Given entries |

• • • • • • •

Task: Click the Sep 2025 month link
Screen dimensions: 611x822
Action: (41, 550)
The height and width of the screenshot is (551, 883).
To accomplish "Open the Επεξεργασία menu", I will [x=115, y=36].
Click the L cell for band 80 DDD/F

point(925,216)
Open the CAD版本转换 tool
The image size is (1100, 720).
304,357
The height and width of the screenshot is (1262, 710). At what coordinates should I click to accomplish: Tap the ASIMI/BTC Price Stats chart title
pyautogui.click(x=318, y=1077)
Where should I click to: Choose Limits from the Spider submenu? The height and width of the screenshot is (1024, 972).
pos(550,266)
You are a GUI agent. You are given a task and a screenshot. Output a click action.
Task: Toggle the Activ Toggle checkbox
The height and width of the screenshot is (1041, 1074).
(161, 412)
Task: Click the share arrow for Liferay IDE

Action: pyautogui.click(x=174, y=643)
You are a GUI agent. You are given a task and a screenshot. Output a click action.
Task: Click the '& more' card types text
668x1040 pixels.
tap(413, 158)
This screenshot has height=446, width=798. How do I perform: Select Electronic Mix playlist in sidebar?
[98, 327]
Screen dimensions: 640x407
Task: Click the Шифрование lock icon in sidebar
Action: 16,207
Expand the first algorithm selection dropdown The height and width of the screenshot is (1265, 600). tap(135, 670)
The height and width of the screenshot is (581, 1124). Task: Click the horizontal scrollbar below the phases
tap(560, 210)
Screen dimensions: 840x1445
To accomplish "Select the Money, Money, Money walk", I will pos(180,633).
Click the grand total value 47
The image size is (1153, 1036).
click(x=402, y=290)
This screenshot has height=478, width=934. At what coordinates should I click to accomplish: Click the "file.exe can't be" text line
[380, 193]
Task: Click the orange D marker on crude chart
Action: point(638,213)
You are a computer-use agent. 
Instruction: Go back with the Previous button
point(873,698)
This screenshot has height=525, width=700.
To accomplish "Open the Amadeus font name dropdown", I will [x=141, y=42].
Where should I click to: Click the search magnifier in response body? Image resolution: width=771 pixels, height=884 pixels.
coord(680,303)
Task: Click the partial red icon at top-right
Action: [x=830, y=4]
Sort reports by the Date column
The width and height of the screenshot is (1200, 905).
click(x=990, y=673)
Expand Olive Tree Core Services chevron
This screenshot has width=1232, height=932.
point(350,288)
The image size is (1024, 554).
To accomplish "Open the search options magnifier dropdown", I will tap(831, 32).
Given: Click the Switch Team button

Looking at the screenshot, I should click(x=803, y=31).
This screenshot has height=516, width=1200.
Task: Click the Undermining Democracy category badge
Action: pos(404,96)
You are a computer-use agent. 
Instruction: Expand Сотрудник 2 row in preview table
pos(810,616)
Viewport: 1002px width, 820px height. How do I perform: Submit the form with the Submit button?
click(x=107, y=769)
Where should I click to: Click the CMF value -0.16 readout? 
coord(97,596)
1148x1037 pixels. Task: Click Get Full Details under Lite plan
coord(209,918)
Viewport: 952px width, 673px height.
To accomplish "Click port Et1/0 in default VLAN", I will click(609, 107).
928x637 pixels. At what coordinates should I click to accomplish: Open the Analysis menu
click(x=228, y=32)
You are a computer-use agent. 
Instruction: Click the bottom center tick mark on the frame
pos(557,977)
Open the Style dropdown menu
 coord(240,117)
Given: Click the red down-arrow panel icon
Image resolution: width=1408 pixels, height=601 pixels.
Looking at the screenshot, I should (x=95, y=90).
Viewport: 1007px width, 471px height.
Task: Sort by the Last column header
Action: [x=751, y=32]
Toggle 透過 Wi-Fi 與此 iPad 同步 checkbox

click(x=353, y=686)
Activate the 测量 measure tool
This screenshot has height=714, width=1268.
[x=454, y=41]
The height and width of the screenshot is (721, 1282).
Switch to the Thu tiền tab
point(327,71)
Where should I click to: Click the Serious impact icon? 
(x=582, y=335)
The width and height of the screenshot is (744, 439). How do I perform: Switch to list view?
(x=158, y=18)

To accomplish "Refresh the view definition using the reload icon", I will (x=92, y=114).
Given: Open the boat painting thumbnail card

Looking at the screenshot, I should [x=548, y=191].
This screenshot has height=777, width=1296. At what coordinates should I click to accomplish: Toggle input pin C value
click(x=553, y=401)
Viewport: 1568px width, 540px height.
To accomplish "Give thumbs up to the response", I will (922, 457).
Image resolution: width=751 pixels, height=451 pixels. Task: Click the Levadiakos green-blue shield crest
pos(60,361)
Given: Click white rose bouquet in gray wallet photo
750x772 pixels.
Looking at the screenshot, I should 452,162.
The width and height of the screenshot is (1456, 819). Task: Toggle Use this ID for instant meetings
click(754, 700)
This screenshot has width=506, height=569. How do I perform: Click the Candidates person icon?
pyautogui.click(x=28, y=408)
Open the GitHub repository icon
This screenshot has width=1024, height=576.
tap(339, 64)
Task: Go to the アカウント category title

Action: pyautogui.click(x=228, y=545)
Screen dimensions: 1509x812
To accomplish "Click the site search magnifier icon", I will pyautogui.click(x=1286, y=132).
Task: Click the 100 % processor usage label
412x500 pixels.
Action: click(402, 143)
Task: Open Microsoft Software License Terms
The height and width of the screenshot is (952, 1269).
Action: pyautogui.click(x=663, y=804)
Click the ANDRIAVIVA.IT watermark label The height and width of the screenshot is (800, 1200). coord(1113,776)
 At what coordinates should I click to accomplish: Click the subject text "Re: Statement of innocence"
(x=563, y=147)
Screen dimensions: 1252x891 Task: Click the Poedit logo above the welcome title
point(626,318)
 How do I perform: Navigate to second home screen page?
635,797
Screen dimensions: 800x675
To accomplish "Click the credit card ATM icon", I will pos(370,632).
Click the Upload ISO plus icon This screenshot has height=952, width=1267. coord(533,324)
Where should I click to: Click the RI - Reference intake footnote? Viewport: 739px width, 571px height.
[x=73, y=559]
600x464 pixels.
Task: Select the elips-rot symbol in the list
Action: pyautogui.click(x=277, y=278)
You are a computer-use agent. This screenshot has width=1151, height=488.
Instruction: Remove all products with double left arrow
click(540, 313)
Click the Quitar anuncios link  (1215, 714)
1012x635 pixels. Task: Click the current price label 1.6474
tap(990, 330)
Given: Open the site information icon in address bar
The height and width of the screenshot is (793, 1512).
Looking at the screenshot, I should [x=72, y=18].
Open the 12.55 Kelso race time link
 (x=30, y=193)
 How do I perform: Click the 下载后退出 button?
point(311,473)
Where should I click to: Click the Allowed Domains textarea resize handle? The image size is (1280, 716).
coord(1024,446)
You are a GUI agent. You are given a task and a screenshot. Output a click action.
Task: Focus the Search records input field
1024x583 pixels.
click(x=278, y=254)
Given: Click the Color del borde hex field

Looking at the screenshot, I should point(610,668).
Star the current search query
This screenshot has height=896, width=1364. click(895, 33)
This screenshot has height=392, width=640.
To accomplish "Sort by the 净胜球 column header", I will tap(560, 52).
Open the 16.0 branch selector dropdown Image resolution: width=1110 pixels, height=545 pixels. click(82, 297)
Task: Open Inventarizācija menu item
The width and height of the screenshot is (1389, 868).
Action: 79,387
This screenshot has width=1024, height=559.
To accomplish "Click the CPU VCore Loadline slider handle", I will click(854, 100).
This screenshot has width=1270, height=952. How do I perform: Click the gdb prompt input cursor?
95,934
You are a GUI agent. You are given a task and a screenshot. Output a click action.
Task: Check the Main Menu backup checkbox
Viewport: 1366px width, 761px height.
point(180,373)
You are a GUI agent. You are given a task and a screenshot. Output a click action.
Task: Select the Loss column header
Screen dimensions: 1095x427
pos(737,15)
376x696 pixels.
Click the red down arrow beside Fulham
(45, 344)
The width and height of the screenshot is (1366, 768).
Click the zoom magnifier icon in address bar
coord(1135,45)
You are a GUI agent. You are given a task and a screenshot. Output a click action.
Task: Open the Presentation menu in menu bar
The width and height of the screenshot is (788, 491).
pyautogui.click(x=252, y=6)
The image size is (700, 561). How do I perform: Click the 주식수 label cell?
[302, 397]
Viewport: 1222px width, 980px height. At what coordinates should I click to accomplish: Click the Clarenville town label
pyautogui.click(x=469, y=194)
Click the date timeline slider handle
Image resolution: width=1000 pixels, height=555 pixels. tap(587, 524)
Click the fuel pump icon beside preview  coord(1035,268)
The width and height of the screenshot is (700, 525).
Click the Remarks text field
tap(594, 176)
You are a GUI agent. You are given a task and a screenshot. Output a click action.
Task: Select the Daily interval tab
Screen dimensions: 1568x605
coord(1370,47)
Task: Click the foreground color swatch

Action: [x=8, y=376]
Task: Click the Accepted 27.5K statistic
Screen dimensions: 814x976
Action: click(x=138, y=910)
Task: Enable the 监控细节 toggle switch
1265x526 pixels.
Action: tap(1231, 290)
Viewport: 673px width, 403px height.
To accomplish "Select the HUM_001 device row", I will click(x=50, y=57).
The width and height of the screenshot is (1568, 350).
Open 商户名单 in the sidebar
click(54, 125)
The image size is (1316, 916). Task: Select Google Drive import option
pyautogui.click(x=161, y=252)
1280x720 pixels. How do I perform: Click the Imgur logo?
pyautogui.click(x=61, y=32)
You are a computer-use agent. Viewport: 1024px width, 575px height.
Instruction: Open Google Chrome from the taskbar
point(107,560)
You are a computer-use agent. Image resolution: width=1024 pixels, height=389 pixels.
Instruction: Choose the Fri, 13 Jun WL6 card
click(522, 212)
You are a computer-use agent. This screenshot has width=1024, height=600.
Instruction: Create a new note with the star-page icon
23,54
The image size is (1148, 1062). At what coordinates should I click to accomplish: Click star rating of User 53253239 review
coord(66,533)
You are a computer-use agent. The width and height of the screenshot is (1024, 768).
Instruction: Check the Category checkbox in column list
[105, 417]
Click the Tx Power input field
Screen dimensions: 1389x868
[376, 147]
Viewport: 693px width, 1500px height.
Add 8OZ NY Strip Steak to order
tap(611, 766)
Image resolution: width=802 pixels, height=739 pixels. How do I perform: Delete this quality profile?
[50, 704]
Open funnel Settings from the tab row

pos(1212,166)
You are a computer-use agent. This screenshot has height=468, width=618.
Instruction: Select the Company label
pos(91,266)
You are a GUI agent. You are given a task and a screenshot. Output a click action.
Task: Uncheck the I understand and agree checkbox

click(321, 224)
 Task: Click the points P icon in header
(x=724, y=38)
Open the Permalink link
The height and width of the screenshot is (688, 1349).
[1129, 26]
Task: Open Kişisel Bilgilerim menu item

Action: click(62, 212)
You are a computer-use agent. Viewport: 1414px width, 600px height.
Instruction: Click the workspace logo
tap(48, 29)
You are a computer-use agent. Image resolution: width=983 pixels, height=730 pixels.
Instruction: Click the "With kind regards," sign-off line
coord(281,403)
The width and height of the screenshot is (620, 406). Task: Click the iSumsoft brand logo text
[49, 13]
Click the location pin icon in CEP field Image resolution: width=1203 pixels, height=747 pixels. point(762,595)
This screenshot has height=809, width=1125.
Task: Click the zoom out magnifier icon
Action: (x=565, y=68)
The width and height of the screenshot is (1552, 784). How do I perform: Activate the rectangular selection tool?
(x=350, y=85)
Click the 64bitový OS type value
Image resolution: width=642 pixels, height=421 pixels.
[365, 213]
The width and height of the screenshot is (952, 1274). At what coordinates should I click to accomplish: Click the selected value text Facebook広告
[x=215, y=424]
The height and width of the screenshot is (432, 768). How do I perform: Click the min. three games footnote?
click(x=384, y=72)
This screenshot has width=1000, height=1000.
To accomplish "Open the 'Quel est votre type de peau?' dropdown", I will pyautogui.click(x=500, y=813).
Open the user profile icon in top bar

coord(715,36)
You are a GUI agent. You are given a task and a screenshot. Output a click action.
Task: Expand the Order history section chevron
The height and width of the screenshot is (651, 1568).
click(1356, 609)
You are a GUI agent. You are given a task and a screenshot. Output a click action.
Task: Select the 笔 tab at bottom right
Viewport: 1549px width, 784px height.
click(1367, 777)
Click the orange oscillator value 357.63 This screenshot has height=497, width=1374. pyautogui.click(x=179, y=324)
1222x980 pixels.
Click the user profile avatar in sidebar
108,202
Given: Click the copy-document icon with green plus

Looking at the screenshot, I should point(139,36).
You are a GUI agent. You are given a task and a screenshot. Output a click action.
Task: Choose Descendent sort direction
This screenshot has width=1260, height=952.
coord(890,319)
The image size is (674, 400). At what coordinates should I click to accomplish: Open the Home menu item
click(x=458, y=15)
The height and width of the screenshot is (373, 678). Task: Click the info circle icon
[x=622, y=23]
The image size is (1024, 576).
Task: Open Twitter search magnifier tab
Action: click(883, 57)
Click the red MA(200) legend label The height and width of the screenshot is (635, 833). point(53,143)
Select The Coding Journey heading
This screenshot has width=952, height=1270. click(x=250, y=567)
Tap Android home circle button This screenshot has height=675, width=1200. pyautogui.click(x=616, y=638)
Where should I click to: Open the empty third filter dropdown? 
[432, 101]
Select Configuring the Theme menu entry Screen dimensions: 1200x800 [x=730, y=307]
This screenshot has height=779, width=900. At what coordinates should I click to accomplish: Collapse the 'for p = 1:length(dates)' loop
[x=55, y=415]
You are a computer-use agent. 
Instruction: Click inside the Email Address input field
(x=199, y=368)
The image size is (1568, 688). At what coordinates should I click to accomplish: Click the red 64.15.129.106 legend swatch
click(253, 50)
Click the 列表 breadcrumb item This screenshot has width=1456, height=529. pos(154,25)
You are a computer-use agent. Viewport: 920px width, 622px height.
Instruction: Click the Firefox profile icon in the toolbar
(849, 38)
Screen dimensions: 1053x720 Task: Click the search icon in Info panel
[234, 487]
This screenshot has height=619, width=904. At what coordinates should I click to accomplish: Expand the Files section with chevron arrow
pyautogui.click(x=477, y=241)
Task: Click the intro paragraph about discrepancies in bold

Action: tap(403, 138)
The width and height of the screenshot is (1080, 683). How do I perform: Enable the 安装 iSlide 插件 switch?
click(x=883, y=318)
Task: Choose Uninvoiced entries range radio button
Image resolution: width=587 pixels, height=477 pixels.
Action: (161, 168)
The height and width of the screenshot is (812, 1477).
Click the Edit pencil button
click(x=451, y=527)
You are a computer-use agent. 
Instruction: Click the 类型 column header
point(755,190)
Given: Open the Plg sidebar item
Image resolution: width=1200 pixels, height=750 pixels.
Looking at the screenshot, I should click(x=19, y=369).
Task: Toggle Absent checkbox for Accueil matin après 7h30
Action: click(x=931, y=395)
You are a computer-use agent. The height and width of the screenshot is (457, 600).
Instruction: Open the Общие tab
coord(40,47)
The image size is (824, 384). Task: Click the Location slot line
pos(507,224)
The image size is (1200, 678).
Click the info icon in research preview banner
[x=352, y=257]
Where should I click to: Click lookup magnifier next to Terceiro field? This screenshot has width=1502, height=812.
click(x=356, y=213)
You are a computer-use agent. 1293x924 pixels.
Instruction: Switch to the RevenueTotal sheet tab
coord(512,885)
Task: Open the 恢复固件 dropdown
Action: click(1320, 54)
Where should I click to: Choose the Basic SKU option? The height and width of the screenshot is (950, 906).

• • • • • • •

Of the lines above, extract only those from the line with "Screen dimensions: 1252x891" to the line with "Given: Open the site", both included, exactly as written.

Screen dimensions: 1252x891 Task: Click the Poedit logo above the welcome title
point(626,318)
 How do I perform: Navigate to second home screen page?
635,797
Screen dimensions: 800x675
To accomplish "Click the credit card ATM icon", I will pos(370,632).
Click the Upload ISO plus icon This screenshot has height=952, width=1267. coord(533,324)
Where should I click to: Click the RI - Reference intake footnote? Viewport: 739px width, 571px height.
[x=73, y=559]
600x464 pixels.
Task: Select the elips-rot symbol in the list
Action: pyautogui.click(x=277, y=278)
You are a computer-use agent. This screenshot has width=1151, height=488.
Instruction: Remove all products with double left arrow
click(540, 313)
Click the Quitar anuncios link  (1215, 714)
1012x635 pixels. Task: Click the current price label 1.6474
tap(990, 330)
Given: Open the site information icon in address bar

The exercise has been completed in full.